Помимо офтальмоскопии, «открывающей» болезнь Вильсона-Коновалова, можно привести и другие примеры золотых стандартов (понятие, конечно, во многом весьма условное) диагностики сложных («трудных») больных – чреспищеводная эхокардиография при инфекционном эндокардите, эндоскопическая ретроградная панкреатохоледохография (ЭРПХГ) при первичном билиарном циррозе, обнаружение в крови тропонинов Т и I при остром инфаркте миокарда и т. п.
Важная роль в объективизации «трудного» диагноза принадлежит в настоящее время также морфологическому исследованию и прежде всего изучению материала, получаемого при биопсиях органов и тканей. Участие клинического морфолога позволяет не только «открыть» и подтвердить диагноз, но и провести дифференциальную диагностику в рамках одной болезни и между разными группами болезней, оценить прогноз и мониторировать эффективность лечения.
Таким образом, проблема «трудного диагноза» остается и всегда будет многоплановой, неисчерпаемой и актуальной. Достижения науки и результаты использования высоких технологий позволяют существенно приблизиться к истинному диагнозу у конкретного пациента. Но именно конкретный пациент с его семейным и индивидуальным анамнезом болезни, особенностями образа жизни и профессиональной деятельности, индивидуальными, часто далеко не стандартными реакциями на влияния окружающей среды и другие этиологические факторы остается неиссякаемым источником информации, используемой врачами с диагностическими целями. Важно сохранять интерес к казуистике, поскольку именно казуистика позволяет «рассматривать отдельные случаи в их связи с общими принципами» (Е.М. Тареев). Важно сохранять потребность создавать собственный «архив казуистики», и если она (эта потребность) отсутствует, то ее место легко занимают стереотипы, прежде всего стереотипы в диагностике. Важно сохранять интерес к конкретному больному – конкретный больной и его протеинурия, его артериальная гипертония. Диагноз, и «трудный диагноз» особенно, – это всегда, как писал С.П. Боткин, – «диагностика больного». «Основанием клинической медицины служит самое подробное исследование данного случая, которое если не всегда будет иметь приложение к лечению в настоящее время, то послужит впоследствии наилучшим материалом для будущей более счастливой терапии» (С.П. Боткин).
Если не касаться философских и методологических аспектов (например, значения врачебной интуиции), то, конечно, в первую очередь личный клинический опыт и постоянно пополняемые знания, получаемые от знакомства со специальной литературой и общения с коллегами, в том числе и на различных конгрессах, конференциях, симпозиумах и семинарах, являются незаменимым подспорьем в преодолении трудных диагностических проблем.
Диагностика и терапия в клинике внутренних болезней.

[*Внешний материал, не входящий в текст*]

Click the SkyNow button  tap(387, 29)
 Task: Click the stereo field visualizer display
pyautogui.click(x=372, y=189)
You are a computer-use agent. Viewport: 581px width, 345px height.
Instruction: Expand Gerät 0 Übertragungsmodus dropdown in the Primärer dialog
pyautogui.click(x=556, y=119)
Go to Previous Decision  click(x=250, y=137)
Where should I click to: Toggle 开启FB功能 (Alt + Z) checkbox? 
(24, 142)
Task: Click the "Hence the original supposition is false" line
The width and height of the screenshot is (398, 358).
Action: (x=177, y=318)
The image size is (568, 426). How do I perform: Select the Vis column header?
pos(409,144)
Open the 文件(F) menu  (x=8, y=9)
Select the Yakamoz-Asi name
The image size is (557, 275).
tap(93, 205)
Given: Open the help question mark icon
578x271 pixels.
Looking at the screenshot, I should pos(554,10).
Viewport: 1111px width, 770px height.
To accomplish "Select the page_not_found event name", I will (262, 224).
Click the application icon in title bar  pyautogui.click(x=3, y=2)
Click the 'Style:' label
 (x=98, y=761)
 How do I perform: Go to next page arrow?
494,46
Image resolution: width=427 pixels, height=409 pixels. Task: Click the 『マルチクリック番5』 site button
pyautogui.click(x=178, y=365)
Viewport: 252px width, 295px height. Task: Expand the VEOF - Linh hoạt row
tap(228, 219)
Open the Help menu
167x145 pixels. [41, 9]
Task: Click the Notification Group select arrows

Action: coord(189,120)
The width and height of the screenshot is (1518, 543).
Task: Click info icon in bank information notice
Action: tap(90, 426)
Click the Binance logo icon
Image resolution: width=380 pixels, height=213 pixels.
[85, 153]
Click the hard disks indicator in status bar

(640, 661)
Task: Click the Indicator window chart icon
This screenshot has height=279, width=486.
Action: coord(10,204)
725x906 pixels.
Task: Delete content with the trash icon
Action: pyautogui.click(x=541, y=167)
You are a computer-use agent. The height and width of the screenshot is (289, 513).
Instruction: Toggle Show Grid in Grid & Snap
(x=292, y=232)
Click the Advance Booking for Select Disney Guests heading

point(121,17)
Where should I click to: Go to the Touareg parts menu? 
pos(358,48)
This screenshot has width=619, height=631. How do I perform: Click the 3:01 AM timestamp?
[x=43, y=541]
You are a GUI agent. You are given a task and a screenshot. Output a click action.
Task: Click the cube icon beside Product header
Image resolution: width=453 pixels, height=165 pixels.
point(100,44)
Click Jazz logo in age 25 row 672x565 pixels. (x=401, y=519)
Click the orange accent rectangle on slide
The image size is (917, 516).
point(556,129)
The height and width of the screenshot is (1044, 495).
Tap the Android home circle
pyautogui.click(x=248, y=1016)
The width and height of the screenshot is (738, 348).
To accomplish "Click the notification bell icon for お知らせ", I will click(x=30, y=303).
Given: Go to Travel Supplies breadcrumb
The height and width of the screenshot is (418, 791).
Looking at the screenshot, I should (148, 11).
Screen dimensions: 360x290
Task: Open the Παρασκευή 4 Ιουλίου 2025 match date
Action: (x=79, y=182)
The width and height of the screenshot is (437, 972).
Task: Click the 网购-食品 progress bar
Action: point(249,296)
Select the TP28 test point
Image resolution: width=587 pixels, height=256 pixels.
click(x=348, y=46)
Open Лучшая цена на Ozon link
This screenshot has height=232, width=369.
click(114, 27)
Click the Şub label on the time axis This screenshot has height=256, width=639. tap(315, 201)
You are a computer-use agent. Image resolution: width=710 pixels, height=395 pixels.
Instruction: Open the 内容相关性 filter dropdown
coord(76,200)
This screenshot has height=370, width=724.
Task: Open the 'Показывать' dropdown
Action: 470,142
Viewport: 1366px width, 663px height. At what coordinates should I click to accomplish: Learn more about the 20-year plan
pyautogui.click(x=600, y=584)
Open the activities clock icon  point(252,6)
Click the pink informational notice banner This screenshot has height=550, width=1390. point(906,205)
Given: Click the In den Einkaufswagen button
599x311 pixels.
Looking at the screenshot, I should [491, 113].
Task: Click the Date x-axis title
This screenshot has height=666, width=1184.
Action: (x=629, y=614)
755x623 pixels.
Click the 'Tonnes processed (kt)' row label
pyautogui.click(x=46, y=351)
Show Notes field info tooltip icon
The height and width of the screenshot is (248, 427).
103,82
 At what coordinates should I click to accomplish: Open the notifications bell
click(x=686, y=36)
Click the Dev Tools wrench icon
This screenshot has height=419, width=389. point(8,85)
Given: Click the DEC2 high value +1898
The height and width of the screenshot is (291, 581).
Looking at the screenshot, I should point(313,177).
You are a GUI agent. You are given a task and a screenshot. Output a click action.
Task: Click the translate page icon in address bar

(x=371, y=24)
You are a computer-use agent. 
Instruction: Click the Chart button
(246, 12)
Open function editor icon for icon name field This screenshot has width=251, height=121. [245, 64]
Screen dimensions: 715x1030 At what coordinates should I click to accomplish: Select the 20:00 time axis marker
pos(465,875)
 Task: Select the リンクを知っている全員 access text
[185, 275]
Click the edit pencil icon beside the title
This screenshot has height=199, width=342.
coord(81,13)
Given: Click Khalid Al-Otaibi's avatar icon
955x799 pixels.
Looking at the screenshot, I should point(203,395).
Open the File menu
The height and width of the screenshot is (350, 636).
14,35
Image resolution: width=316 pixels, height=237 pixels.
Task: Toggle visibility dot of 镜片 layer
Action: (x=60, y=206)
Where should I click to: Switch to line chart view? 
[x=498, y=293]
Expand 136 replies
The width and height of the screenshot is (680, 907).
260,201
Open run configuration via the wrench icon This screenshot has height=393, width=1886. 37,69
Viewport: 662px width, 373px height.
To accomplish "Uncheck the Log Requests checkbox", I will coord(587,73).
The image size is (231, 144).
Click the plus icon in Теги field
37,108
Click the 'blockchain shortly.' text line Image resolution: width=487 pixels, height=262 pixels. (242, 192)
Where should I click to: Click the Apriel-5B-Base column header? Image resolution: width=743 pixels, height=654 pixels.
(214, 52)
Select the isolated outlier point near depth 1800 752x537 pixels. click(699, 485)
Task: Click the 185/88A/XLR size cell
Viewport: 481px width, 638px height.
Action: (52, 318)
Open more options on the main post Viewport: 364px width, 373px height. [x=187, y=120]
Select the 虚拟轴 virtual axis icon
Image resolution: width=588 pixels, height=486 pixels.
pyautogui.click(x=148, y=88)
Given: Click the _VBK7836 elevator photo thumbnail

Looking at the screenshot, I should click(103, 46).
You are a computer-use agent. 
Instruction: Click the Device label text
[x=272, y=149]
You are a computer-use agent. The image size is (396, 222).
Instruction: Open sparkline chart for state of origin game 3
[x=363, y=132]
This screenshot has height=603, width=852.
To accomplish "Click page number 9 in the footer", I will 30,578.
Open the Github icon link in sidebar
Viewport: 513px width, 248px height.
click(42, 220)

Лекции для практикующих врачей, М., 2004.
* Автор выражает признательность сотрудникам кафедры терапии и профболезней, кафедры нефрологии, лаборатории нефрологии ММА им. И.М. Сеченова, академической группы академика РАМН В.В. Серова, клиники нефрологии, внутренних и профессиональных болезней им. Е.М. Тареева, чья клиническая и научная деятельность позволили получить важные и очень интересные данные, часть из которых была использована в этой статье.